Gefängnischef Jacob betonte, insgesamt betrachtet hätten sich seine Mitarbeiter an alle Vorschriften gehalten. Der Leiter selbst war bis Mittwochabend im Urlaub. In der Leipziger Haftanstalt seien auch früher Selbsttötungen vorgekommen, berichtete Jacob. Videoüberwachte Räume gebe es nicht. Dies sei für Untersuchungshafträume in Sachsen gesetzlich ausgeschlossen.
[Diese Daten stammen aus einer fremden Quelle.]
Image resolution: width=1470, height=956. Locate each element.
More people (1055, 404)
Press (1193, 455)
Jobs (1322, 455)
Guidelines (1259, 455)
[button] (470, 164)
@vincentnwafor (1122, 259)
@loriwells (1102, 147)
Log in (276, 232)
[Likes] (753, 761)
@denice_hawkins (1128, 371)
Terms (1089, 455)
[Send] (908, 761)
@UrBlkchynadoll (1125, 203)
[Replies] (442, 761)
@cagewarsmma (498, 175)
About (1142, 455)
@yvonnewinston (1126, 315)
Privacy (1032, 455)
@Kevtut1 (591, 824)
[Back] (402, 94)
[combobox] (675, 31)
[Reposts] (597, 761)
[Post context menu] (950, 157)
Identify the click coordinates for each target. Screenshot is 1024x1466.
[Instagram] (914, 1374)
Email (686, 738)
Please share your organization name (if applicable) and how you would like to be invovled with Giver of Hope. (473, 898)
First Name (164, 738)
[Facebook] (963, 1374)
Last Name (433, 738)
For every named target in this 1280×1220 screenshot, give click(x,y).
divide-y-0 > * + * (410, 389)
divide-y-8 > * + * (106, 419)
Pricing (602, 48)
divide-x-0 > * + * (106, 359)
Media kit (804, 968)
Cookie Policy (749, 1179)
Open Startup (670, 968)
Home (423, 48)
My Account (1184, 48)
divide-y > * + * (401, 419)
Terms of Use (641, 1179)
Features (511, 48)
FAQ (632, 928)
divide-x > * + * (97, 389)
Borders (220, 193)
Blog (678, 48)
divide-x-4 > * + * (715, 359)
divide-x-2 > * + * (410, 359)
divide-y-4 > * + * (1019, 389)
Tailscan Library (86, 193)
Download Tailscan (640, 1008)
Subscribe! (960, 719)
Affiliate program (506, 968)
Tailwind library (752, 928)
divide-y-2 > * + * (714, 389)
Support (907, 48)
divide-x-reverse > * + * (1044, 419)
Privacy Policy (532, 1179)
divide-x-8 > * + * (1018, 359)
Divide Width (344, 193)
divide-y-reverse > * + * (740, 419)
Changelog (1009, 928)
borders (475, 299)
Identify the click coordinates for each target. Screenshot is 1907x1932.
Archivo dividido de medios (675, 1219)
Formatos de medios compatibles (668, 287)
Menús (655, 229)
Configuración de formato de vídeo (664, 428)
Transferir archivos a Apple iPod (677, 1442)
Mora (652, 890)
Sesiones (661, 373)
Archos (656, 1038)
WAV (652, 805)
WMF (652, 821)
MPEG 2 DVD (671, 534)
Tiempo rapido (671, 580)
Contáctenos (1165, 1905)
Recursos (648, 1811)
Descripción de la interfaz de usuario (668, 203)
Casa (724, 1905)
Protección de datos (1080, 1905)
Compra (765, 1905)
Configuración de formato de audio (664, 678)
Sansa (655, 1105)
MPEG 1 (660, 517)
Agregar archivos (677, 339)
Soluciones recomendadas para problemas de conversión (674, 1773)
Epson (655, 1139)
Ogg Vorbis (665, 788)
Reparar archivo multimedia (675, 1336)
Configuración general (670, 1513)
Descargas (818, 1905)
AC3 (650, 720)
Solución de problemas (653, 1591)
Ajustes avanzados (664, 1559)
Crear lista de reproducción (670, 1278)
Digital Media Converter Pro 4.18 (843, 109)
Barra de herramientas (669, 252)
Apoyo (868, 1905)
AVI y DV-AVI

Jacob sagte, im Falle von Suizidgefahr hielte er auch eine Sitzwache vor der Zellentür für besser.

Al-Bakrs Pflichtverteidiger Alexander Hübner zeigte sich „entsetzt und traurig“ über den Suizid. „Egal was dem Mandanten vorgeworfen wird: Es ist ein junger Mensch, der sich das Leben genommen hat“, sagte der Anwalt der Deutschen Presse-Agentur. „Ich bin davon ausgegangen, dass man ihn ständig beobachtet.“ Er wies auch darauf hin, dass Al-Bakr sich geweigert hatte zu essen und zu trinken. „Das ist ja schon was, dass sich jemand wohl offensichtlich selbst schädigen will“, sagte Hübner im Deutschlandfunk.